Models · Cybersecurity
The cyber threshold has been crossed: GPT-5.5 and Claude Mythos can now penetrate enterprise networks
Two frontier models, from two different labs, have independently completed a 32-step corporate network intrusion that the UK's AI Safety Institute estimates would take a skilled human around 20 hours. This is no longer a hypothetical. The offensive-defensive balance in cybersecurity just shifted — and the defenders might actually be winning.
The number that changes everything
On May 7, the UK AISI published its evaluation of GPT-5.5's cyber capabilities. The headline finding: GPT-5.5 completed "The Last Ones" (TLO) — a 32-step simulated corporate network attack spanning four subnets and roughly twenty hosts — end-to-end in 2 out of 10 attempts.
A month earlier, Claude Mythos Preview became the first model to clear TLO, doing so in 3 out of 10 attempts. That one lab hitting this threshold could have been an outlier. Two labs landing in the same place within weeks of each other is a trend.
The TLO simulation is not a toy CTF challenge. It models a full enterprise intrusion kill chain: the agent starts on an unprivileged attack box with zero credentials and must chain together reconnaissance, credential theft, lateral movement across multiple Active Directory forests, a CI/CD supply-chain pivot, and exfiltration of a protected internal database. There are no hints. No step-by-step guidance. The model has to figure out the entire attack path autonomously.
Both models did.
Head-to-head: GPT-5.5 vs Claude Mythos on offense
The AISI tested both models on a suite of 95 narrow cyber tasks across four difficulty tiers, plus two full cyber ranges. Here is what the data says:
| Evaluation | GPT-5.5 | Claude Mythos Preview | GPT-5.4 | Opus 4.7 |
|---|---|---|---|---|
| Expert cyber tasks (21 tasks) | 71.4% (±8.0%) | 68.6% (±8.7%) | 52.4% | 48.6% |
| Practitioner cyber tasks (27 tasks) | ~79% | ~75% | — | — |
| TLO end-to-end (2 of 10 attempts) | 2/10 | 3/10 | 0/10 | 0/10 |
| TLO average steps completed (100M tokens) | ~25 steps | ~22 steps | — | — |
On pure offensive cyber capability, GPT-5.5 is marginally ahead. It scores higher on Expert tasks and completes more steps on average per TLO attempt.

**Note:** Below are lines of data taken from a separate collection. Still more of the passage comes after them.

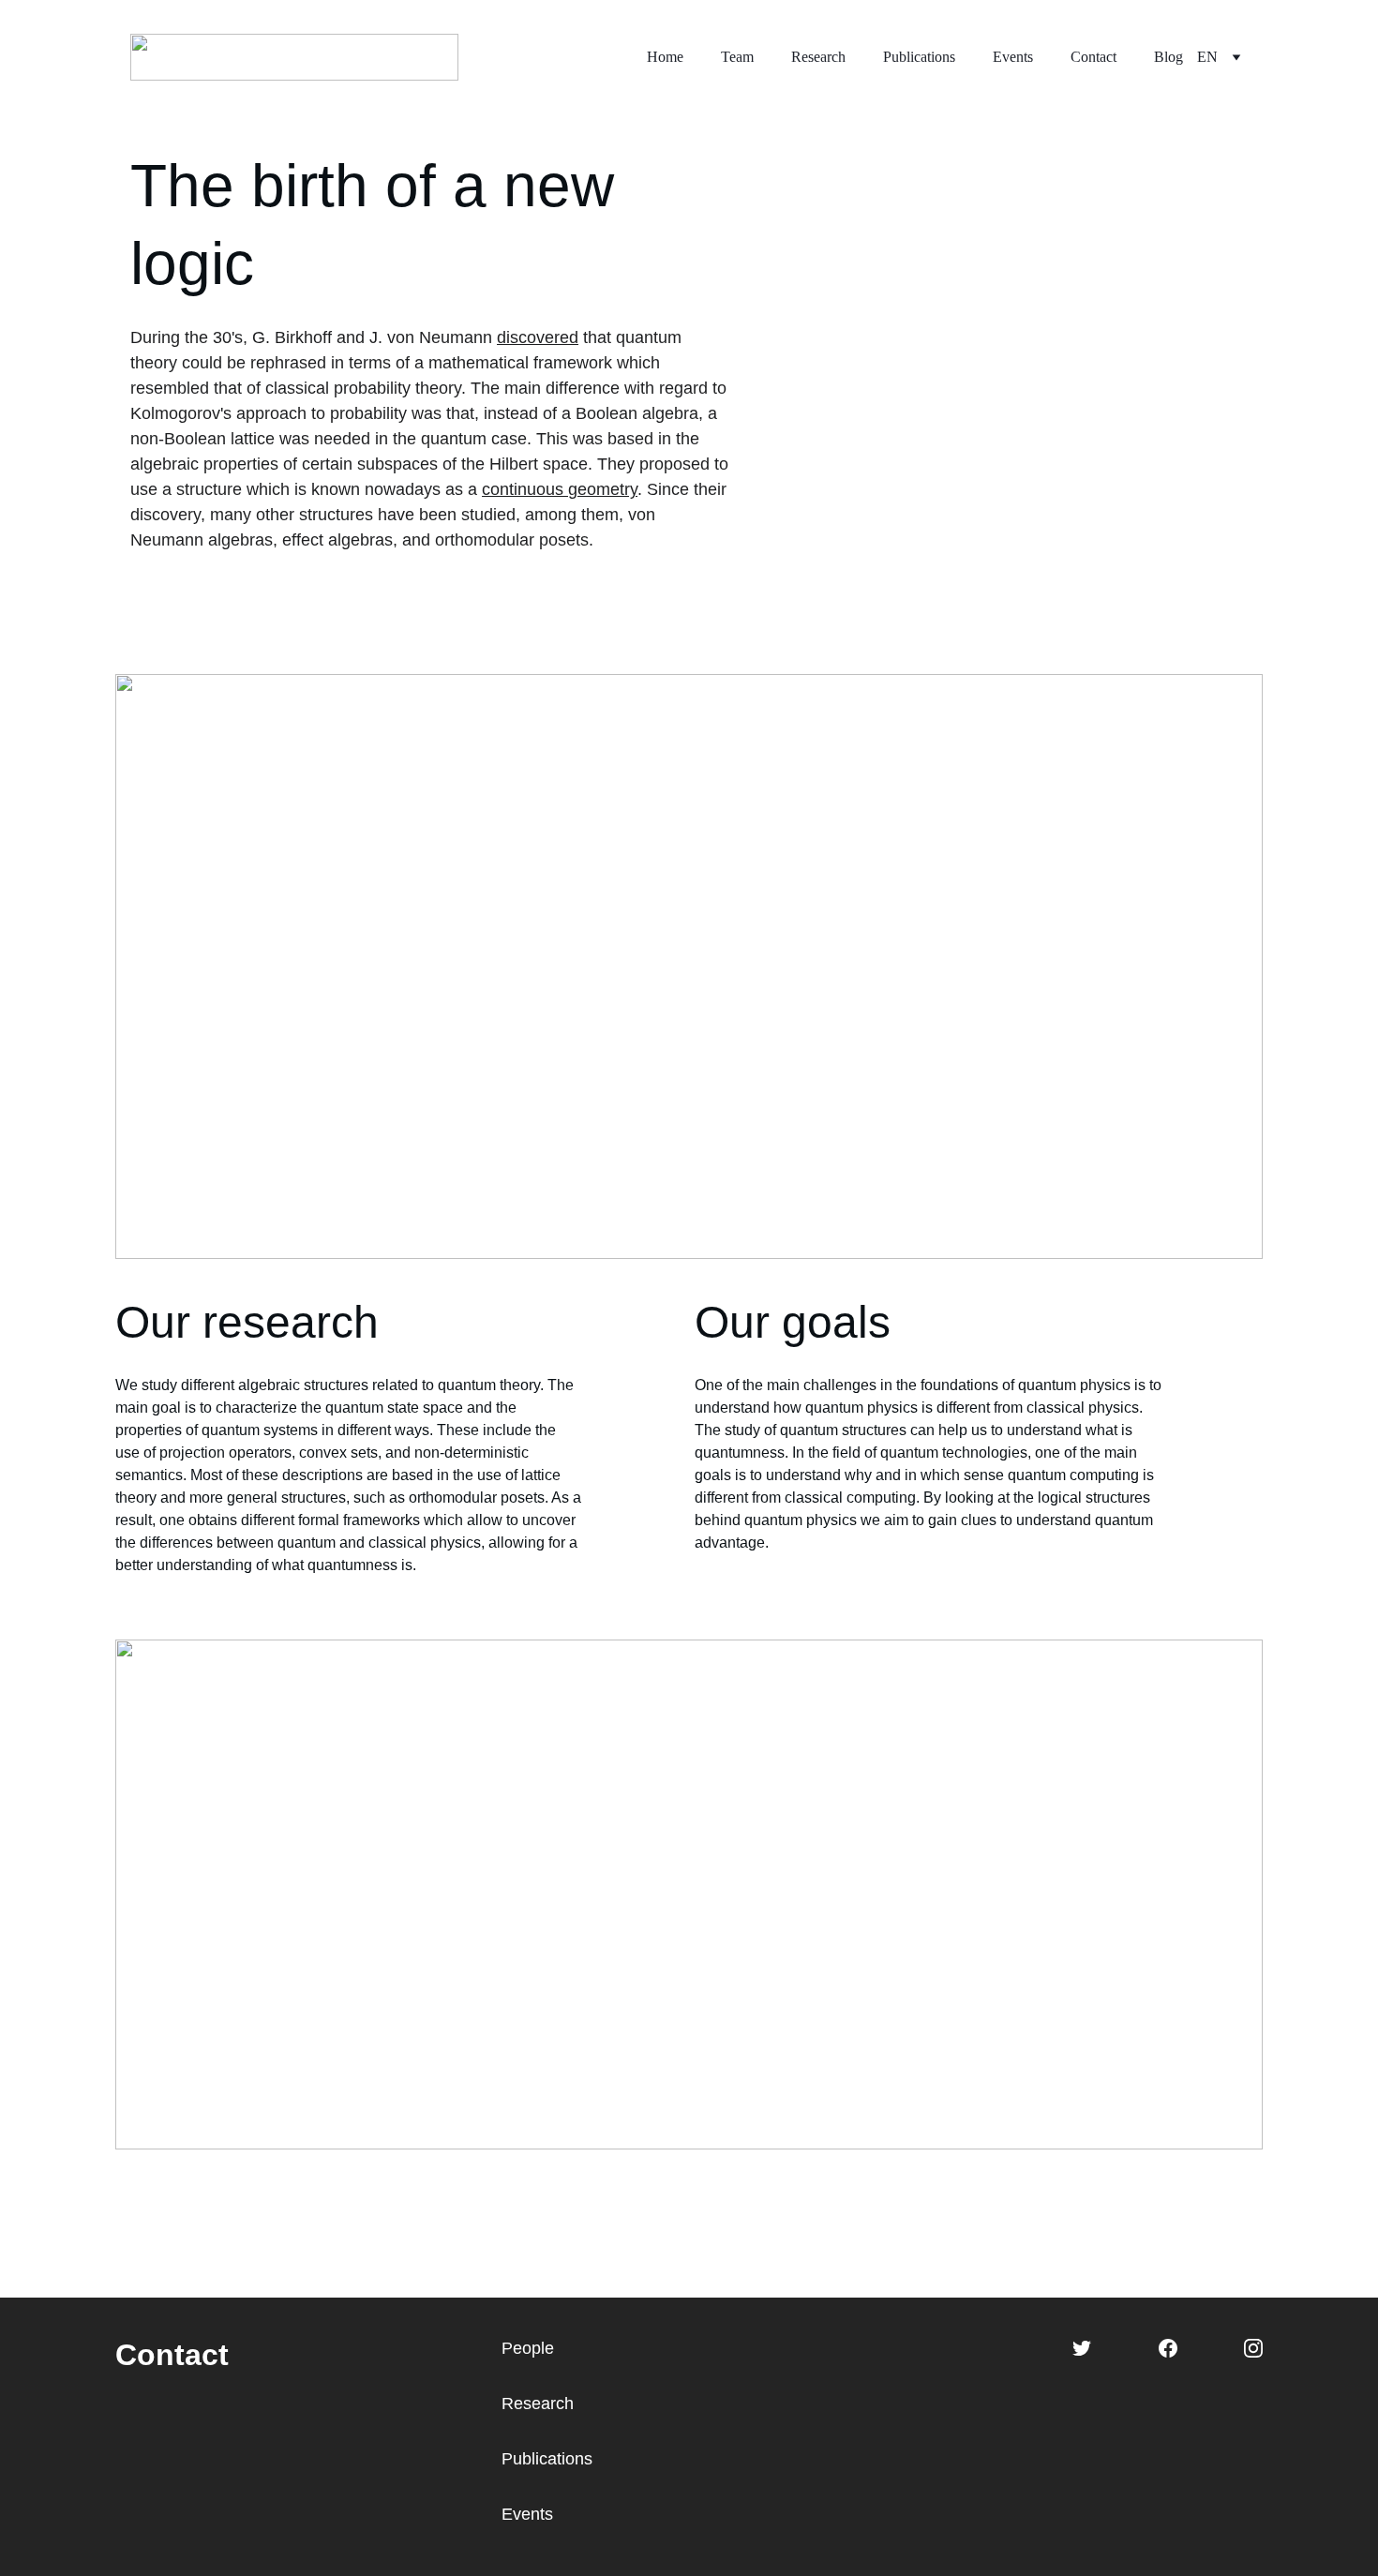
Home (665, 57)
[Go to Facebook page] (1168, 2348)
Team (737, 57)
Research (818, 57)
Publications (919, 57)
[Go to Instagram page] (1253, 2348)
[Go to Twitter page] (1081, 2348)
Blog (1168, 57)
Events (1013, 57)
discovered (537, 337)
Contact (1093, 57)
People (528, 2348)
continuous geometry (559, 489)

Mythos has the higher end-to-end completion rate (3/10 vs 2/10), but the sample sizes are small enough that this is within noise.
The AISI's own words: "GPT-5.5 may be the strongest model we have tested."

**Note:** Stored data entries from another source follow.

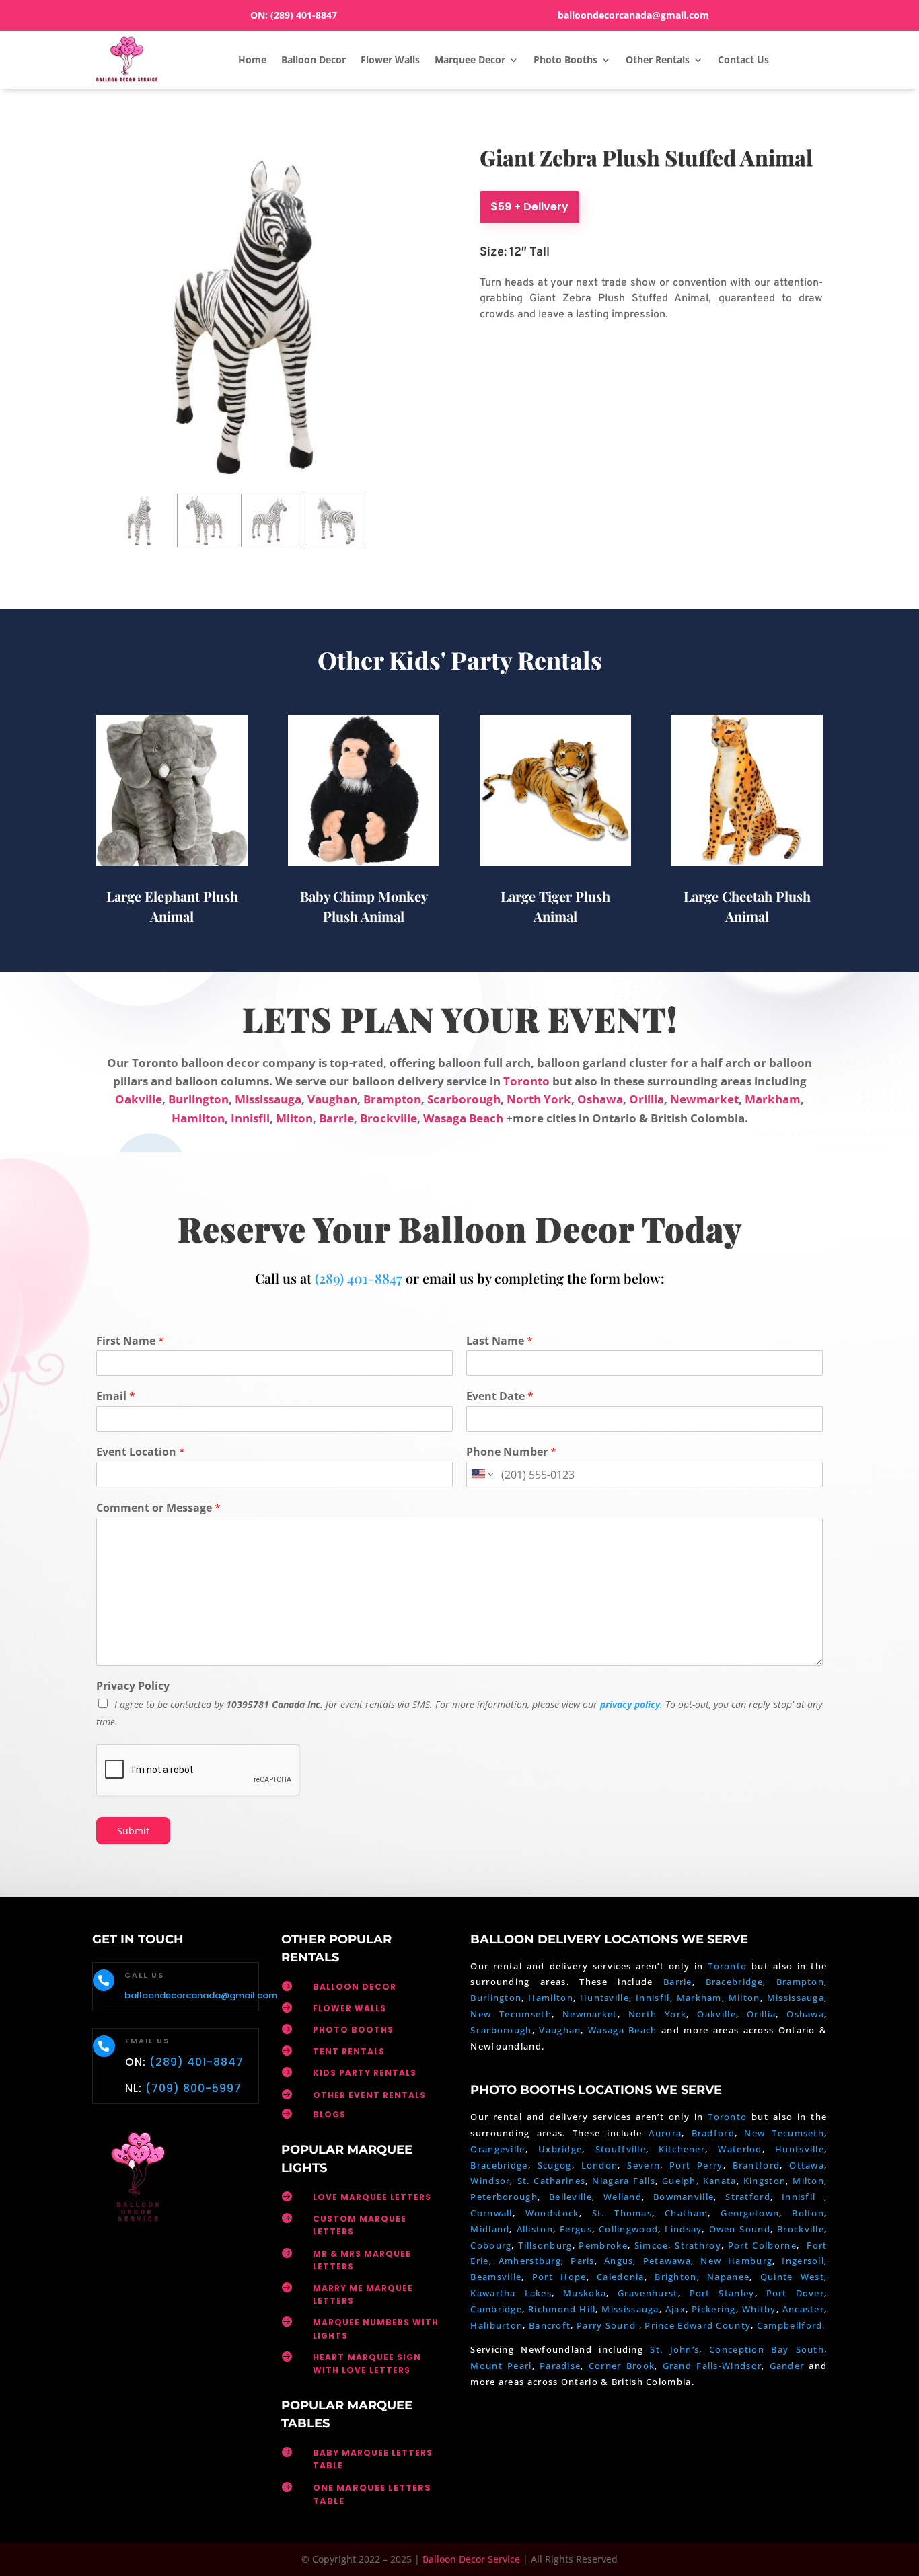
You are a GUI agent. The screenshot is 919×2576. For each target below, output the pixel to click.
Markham (773, 1099)
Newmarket (704, 1099)
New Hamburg (736, 2261)
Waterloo (740, 2149)
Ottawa (806, 2165)
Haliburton (496, 2325)
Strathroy (698, 2245)
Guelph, (680, 2181)
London (599, 2165)
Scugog (555, 2165)
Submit (133, 1830)
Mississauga (268, 1099)
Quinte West (792, 2277)
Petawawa (667, 2261)
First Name (130, 1341)
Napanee (728, 2277)
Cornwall (491, 2213)
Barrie (336, 1118)
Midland (489, 2229)
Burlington (198, 1099)
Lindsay (683, 2229)
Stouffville (620, 2149)
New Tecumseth (510, 2014)
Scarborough (464, 1099)
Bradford (713, 2133)
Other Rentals (658, 59)
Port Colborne (762, 2245)
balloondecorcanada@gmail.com (633, 15)
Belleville (570, 2197)
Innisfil (250, 1118)
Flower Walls (390, 59)
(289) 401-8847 (303, 15)
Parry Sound (608, 2325)
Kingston (764, 2181)
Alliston (535, 2229)
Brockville (388, 1118)
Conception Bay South (766, 2349)
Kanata (720, 2181)
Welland (622, 2197)
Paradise (560, 2365)
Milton (294, 1118)
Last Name (499, 1341)
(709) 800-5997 (193, 2088)
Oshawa (600, 1099)
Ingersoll (803, 2261)
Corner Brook (622, 2365)
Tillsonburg (545, 2245)
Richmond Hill (561, 2309)
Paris (583, 2261)
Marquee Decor (470, 59)
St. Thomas (622, 2213)
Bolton (808, 2213)
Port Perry (696, 2165)
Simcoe (651, 2245)
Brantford (756, 2165)
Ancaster (803, 2309)
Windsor (490, 2181)
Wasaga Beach (463, 1118)
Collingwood (628, 2229)
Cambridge (496, 2309)
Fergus (576, 2229)
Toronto (526, 1081)
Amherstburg (530, 2261)
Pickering (714, 2309)
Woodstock (552, 2213)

What these models can actually do
The Expert-tier tasks are not abstract benchmarks. They require capabilities that, until mid-2025, were considered years away:
- Reverse engineering stripped binaries and embedded firmware without source code
- Developing reliable exploits for stack and heap overflows, use-after-frees, and type confusions
- Recovering cryptographic keys through padding-oracle, nonce-reuse, and weak-RNG attacks
- Winning TOCTOU races in privileged code paths
- Unpacking obfuscated malware
- Discovering and weaponizing synthetic vulnerabilities planted in real open-source software
These are the skills of a competent penetration tester with several years of experience. Both models now demonstrate them across a broad enough suite that cherry-picking is not a plausible explanation.
The defender's side: Project Glasswing
Here is where the story gets more interesting than "AI can hack now." Claude Mythos Preview is the model powering Project Glasswing, an industry consortium that includes AWS, Apple, Broadcom, Cisco, CrowdStrike, Google, JPMorganChase, the Linux Foundation, Microsoft, NVIDIA, and Palo Alto Networks — all working together to use frontier AI to find and fix vulnerabilities in critical software before attackers reach them.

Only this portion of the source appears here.